Salı, Ağustos 21, 2007

BİZ SUSMAYIZ !...

Ülkü: ideal
Ülkücü: idealist. İdeali olan...
Türkiye'de ve Rahmetli Başbuğ Türkeş'in özel gayretleriyle kazandırdığı siyasi kimliği ile ise ülkücü; rehberi Kur'an, hedefi Turan olan Türk Milliyetçisi."Ne Amerika, ne Rusya, ne Çin; her şey Türk'e göre, Türk tarafından, Türk için" diye sloganlaştırdığı idealinin peşinden giden idealist.
Millet olarak dualı olduğumuza, bu yüzden uzun süreli zilletin reve görülmeyeceğine iman etmiş ama her türlü baskıya ve zulme karşı da canı pahasına karşı koyabilecek serden geçti...

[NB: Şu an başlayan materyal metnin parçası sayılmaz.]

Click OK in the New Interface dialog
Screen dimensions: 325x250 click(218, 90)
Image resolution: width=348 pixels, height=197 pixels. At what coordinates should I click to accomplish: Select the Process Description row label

İkbal hesapları olmayan; şahsi çıkarlarına asla öncelik vermeyen, bir yerlere birileri görevlendirilecekse oraya bir ülküdaşının atanması için gereken her türlü fedakarlığı yapabilecek dava adamı...
Liyakati asla atlamadan, emanetin ehline verilmesinin bir Tanrı buyruğu olduğunu bilecek kadar ferasetli ve haris ülkücüler varsa onları da incitmeden işin ehline verilmesini sağlayabilecek ferasetteki, yürekteki yiğit...
Adamcılığı, taraftarlığı aşabilmiş ve taraftarlıkla idealistlik arasındaki farkın farkına varabilmiş ferasette kişi...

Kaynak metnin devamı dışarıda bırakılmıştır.